§ **Excerpted data**:
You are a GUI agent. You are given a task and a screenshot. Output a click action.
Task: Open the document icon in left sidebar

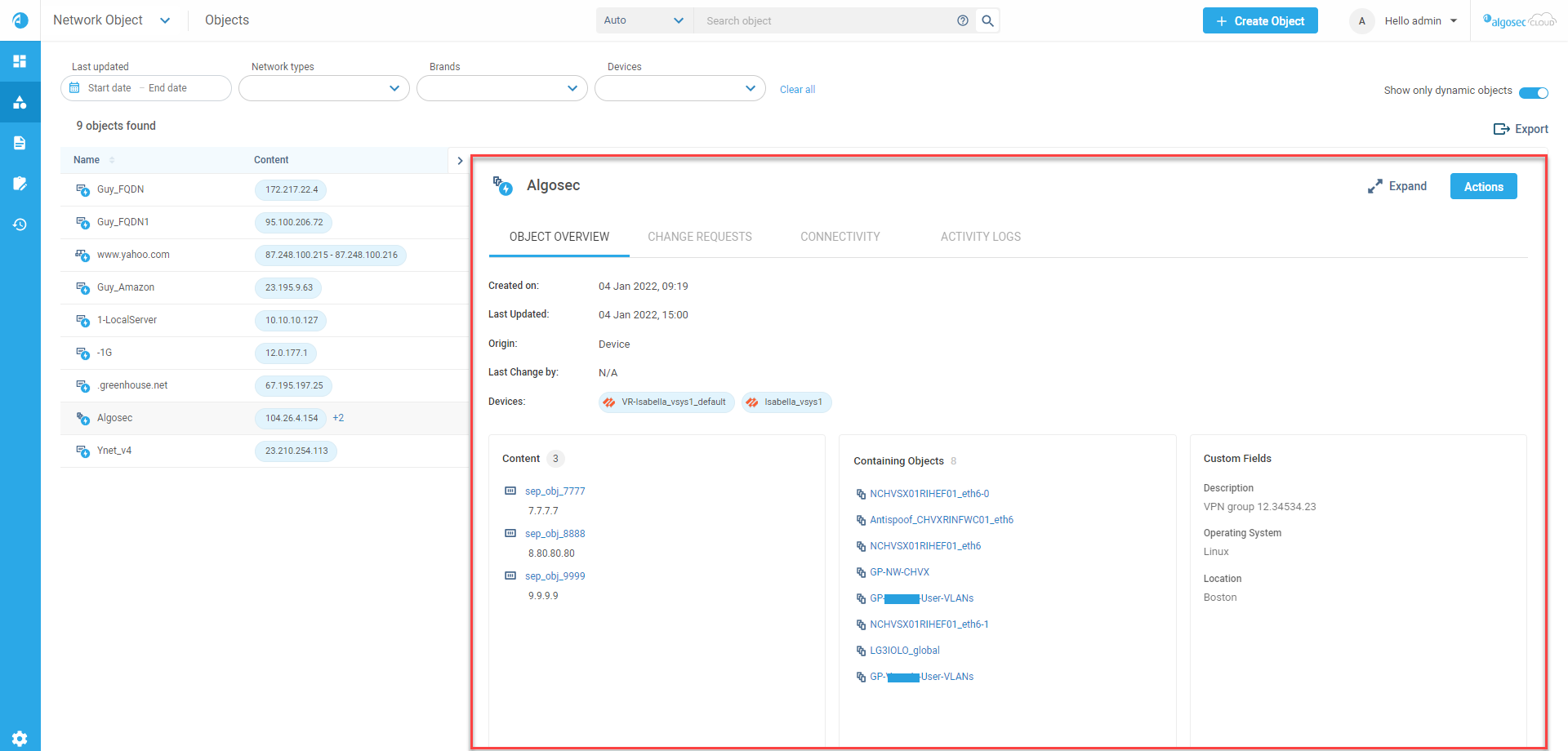(20, 143)
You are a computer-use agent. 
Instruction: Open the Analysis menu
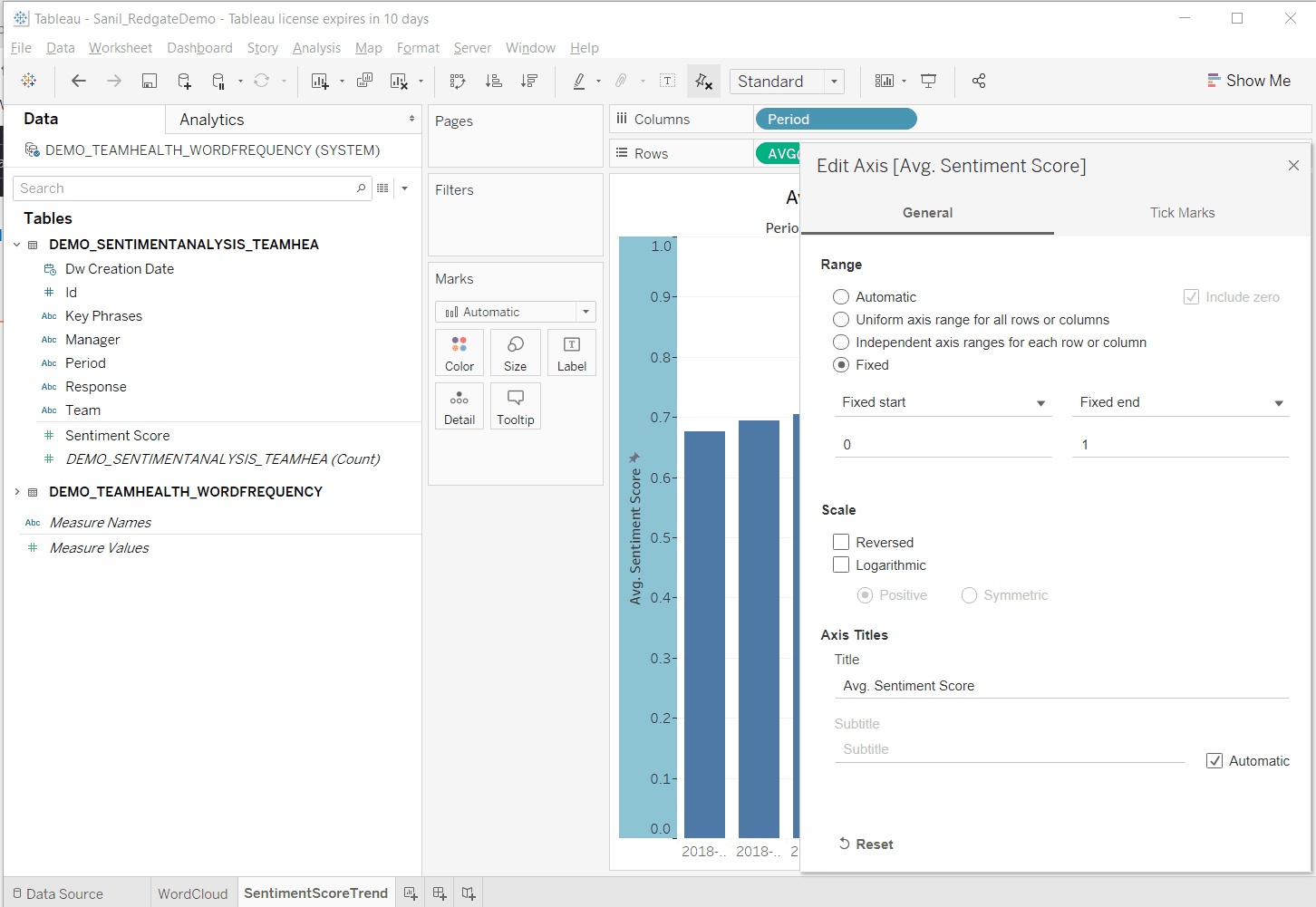click(316, 48)
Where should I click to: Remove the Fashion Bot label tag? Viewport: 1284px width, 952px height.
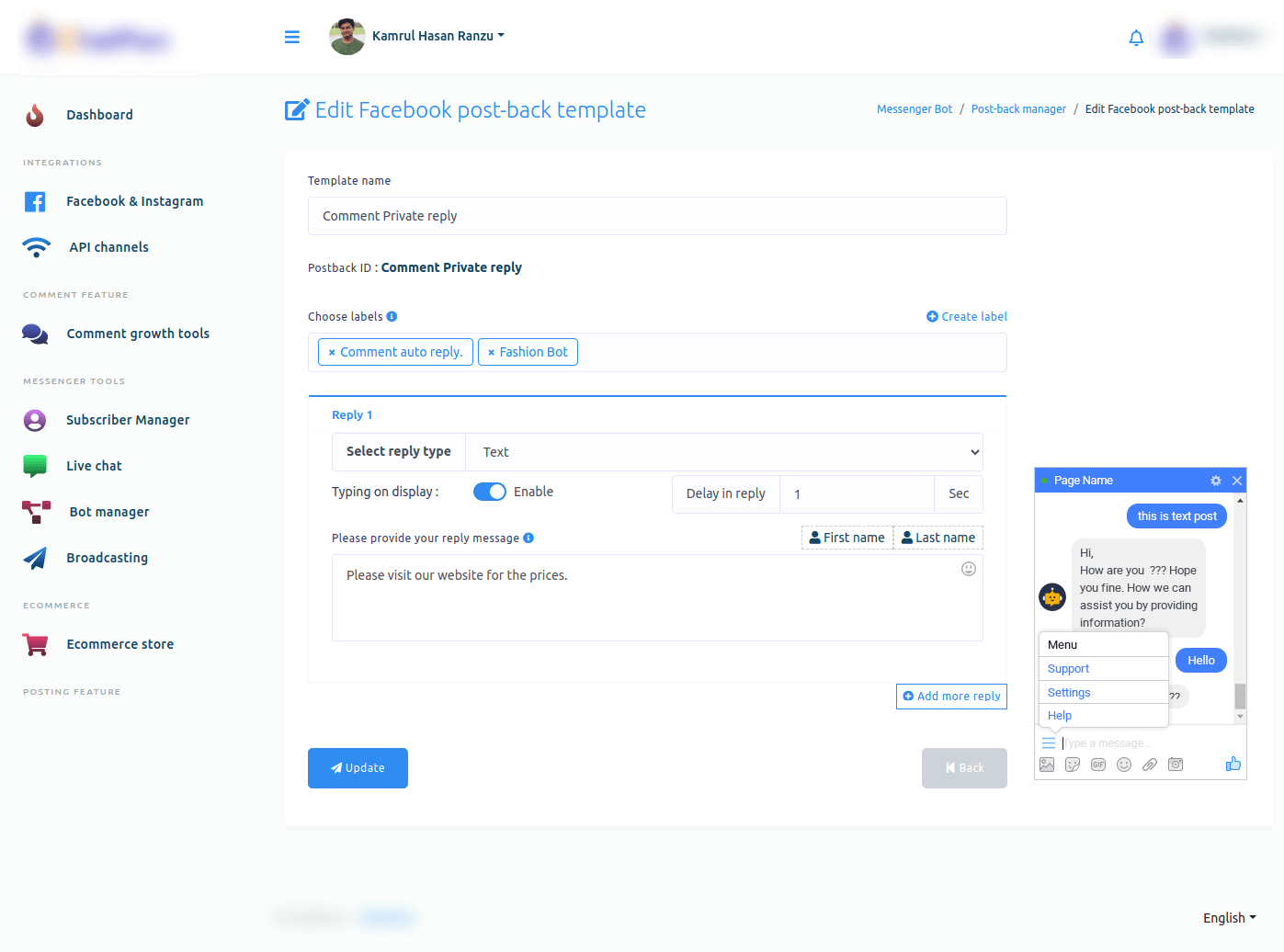click(x=491, y=353)
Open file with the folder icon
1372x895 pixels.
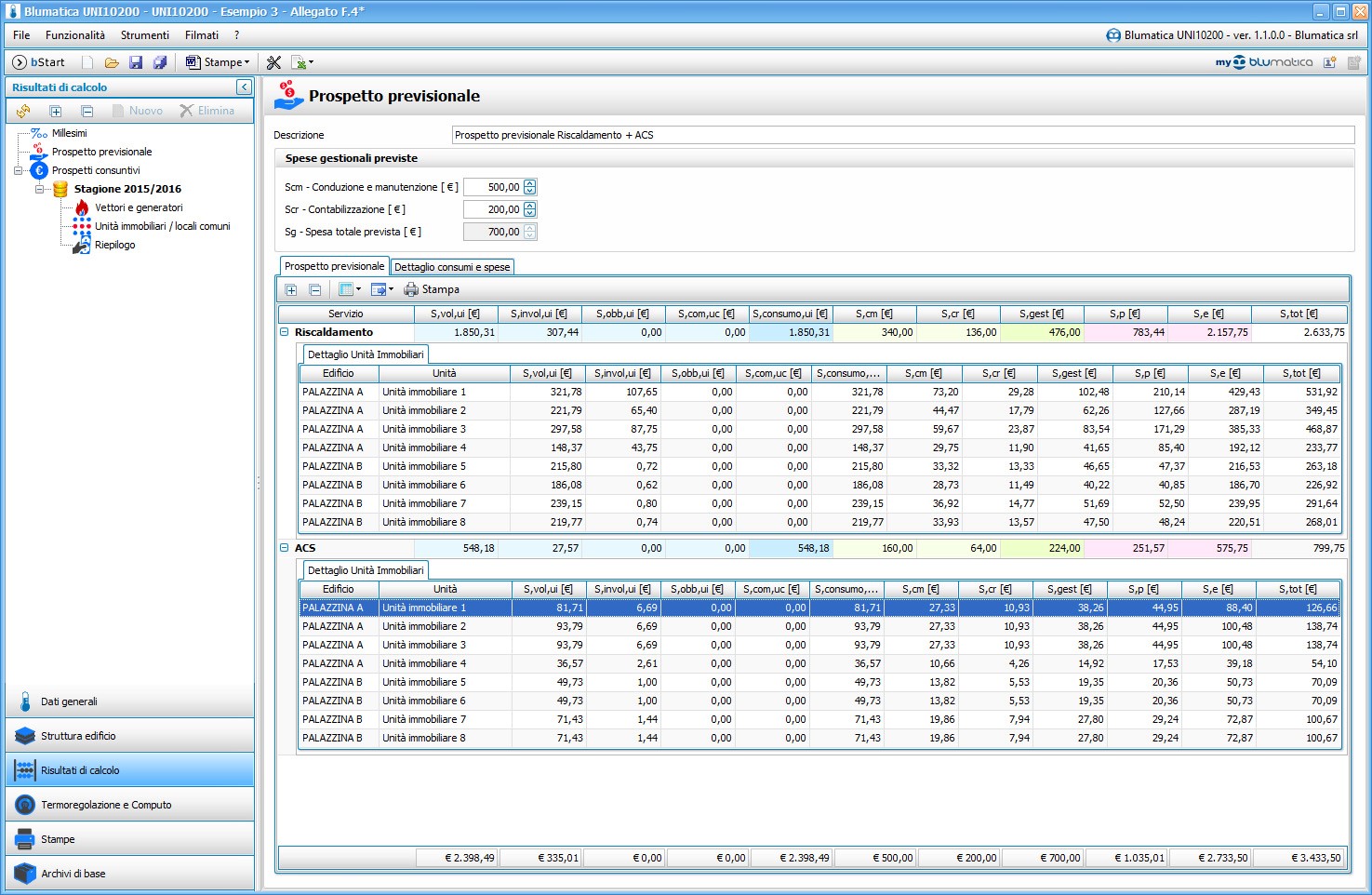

§ **Work item**:
The listing above should be returned word for word, with pictures omitted.

§ **Written response**:
You are a GUI agent. You are given a task and a screenshot. Output a click action.
Task: Open the document icon in left sidebar

(20, 143)
You are a computer-use agent. 
Instruction: Open the Analysis menu
click(316, 48)
Where should I click to: Remove the Fashion Bot label tag? Viewport: 1284px width, 952px height.
click(x=491, y=353)
Open file with the folder icon
1372x895 pixels.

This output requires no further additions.